Prevents the complete discharge of the battery when the door is left open accidentally
I recently forgot to close the door of my car after parking in the garage and I found the battery completely exhausted after the week-end, when I tried to start the engine on Monday morning. This inconvenience prompted me to design a simple circuit, capable of switching-off automatically after a few minutes the inside courtesy lamp, the real culprit for the damage.
R1______________10M 1/4W Resistor
R2______________10K 1/4W Resistor
C1______________47µF 25V Electrolytic Capacitor
IC1____________7555 or TS555CN CMos Timer IC
D1___________1N4148 75V 150mA Diode
Q1____________BD681 100V 4A NPN Darlington Transistor
LP1___________Existing Lamp Bulb, usually 12V 5W
SW1____________SPST Existing Door-Switch
SW2____________SPST Existing Bypass Switch
When the door is opened, SW1 closes, the circuit is powered and the lamp is on. C1 starts charging slowly through R1 and when a voltage of 2/3 the supply is reached at pins #2 and #6 of IC1, the internal comparator changes the state of the flip-flop, the voltage at pin #3 falls to zero and the lamp will switch-off.
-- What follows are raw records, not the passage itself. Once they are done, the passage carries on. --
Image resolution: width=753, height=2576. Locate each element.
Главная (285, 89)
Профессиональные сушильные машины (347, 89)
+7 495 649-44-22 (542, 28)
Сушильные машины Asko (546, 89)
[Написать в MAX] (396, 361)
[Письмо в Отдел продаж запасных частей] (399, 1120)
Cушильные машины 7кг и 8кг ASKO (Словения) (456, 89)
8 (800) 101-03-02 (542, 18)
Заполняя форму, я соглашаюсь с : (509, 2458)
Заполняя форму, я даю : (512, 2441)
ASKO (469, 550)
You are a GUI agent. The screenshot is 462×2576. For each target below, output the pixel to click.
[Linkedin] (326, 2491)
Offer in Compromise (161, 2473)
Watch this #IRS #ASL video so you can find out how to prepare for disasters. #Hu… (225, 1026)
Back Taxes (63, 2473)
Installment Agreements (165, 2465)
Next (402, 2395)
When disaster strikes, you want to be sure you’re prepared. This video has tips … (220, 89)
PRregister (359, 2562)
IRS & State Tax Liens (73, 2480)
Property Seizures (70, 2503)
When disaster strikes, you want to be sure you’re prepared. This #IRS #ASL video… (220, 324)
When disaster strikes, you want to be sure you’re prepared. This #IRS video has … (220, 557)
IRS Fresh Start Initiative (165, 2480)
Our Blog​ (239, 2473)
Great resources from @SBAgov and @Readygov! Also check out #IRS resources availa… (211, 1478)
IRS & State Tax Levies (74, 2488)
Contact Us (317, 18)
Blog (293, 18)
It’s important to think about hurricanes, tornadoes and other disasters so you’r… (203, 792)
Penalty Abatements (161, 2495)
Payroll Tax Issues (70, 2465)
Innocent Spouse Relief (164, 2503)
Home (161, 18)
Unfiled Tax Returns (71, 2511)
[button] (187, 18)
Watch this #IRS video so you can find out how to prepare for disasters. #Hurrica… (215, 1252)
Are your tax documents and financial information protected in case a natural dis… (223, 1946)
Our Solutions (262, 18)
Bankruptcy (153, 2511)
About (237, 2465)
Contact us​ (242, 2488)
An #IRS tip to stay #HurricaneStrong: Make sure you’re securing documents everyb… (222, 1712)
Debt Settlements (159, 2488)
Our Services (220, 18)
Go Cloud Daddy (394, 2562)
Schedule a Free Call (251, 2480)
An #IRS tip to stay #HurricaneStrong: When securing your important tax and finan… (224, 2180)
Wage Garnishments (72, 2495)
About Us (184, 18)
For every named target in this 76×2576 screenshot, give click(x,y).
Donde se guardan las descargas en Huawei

The lamp will remain in the off state as the door is closed and will illuminate only when the door will be opened again. The final result is a three-terminal device in which two terminals are used to connect the circuit in series to the lamp and the existing door-switch. The third terminal is connected to the 12V positive supply.
- With the values specified for R1 and C1, the lamp will stay on for about 9 minutes and 30 seconds.
- The time delay can be changed by varying R1 and/or C1 values.
- The circuit can be bypassed by the usually existing switch that allows the interior lamp to illuminate continuously, even when the door is closed: this connection is shown in dotted lines.
- Current drawing when the circuit is off: 150µA.